Prophylactic Extracorporeal Photopheresis for Gvhd Prevention after Reduced Intensity Conditioning and Allogeneic Stem Cell Transplantation from Identical Siblings and 10/10 HLA Unrelated Hematopoietic Stem Cells Donors

Background:

Graft-versus-host disease (GVHD), and complications of its treatment, are the major causes of morbidity and mortality following allogeneic hematopoietic stem cell transplantation (allo-HSCT) and represent a limiting factor for transplantation in candidate patients. The pathophysiology of GVHD involves tissue damage, presentation of host antigen by host dendritic cells to donor T cells, and the activation and release of inflammatory cytokines. Even with the use of standard GVHD prophylaxis with calcineurin inhibitors and methotrexate, the incidence of acute and chronic forms of GVHD remains not negligible. Extracorporeal photopheresis (ECP) has shown very promising results in several immune-mediated disorders, including GVHD, with a direct impact on transplant-related mortality (TRM) rates and overall survival (OS).

Objective:

We performed this prospective multicenter phase 2 study to evaluate the safety and efficacy of prophylactic use of ECP early after allo-HSCT in patients with hematological malignancies.

Patients and methods:

Eligible patients were adults with hematological malignancy candidate for allo-HSCT, with controlled disease at transplantation and having a 10/10 HLA identical related or unrelated peripheral blood stem cells (PBSC) donor.
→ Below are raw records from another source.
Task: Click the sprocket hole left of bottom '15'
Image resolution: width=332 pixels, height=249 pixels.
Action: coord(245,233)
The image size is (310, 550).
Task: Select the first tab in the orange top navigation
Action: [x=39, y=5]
All patients must have received a reduced intensity conditioning regimen consisting on Fludarabine (30 mg/m²/day, from day -5 to day -1), iv. Busulfan (0.8 mg/kg every 6 hours, from day -4 to day -3) and rabbit anti-thymocyte globulins (2,5 mg/kg, on day -2 and day -1). GVHD prophylaxis consisted on cyclosporine A (CsA) alone, associated to methotrexate in case of major ABO incompatibility; mycophenolate mofetil could be used instead of CsA in case of intolerance or toxicity. ECP was initiated at day 21 after transplantation, twice per week during the first two weeks and then once per week for the next four weeks, a total of 8 ECP courses had to be performed for each patient. ECP related toxicity and adverse events were evaluated according to NCI/NIH common toxicity criteria up to day 100 after transplantation. Transplantation outcomes have been assessed.

Results:

Between June 2009 and May 2014, a total of 20 patients were included in this study; 10 males and 10 females with a median age of 60 years (range: 47-66); 7 (35%) had acute myeloid leukemia (4 de novo and 3 secondary), 4 (20%) chronic lymphocytic leukemia, 3 (15%) Non-Hodgkin lymphoma, 2 (10%) multiple myeloma, 2 plasma cell leukemia and 2 myelodysplastic syndrome. At transplantation, 14 (70%) patients were in complete response, 2 patients in very good partial response and 4 patients in partial response; all patients received PBSC from 8 (40%) identical siblings and 12 (60%) 10/10 HLA unrelated donors. For sex matching, only 3 (15%) were female donors to male patients. The median number of injected CD34+ cells was 6.10⁶/Kg (range: 2.7-10.4). After transplantation, all patients engrafted, 17 (85%) could achieve the full 8 ECP courses, one patient received 7 courses due to catheter dysfunction, one patient received 5 courses due to severe infection and one patient received only 4 courses due to early death. There were no unexpected adverse effects related to ECP. Among 11 (55%) patients evaluated for chimerism at day 100, all had full donor cells. Seven patients developed acute GVHD, all were resolutive, 3 grade I, 1 grade II, 1 grade III and 2 grade IV with a cumulative incidence of 20% (confidence interval: 11-29) for grade ≥ II. Only 4 patients experienced chronic GVHD, all limited and resolutive, with a cumulative incidence of 23% (confidence interval: 12-33) at 2 years. After a median follow-up of 21 months (range: 2-49), the probability of overall survival at 2 years was 84% (range: 75-93), the two years probability of progression-free survival was 78% (range: 68-88), and the cumulative incidence of transplant-related mortality was 11% (range: 4-18) at two years. At the last follow-up, 14 patients were alive in CR and without GVHD, 6 patients died (4 from relapse and 2 from GVHD after receiving DLI for relapse).

Conclusion:

This prospective phase 2 multicenter study demonstrated the safety of prophylactic ECP after allo-HSCT. We showed encouraging results with good potential in overall survival, very low GVHD incidence and no interference with GVL effect in view of low relapse rate after transplantation. Larger phase 3 study is now required to validate the benefit of this strategy.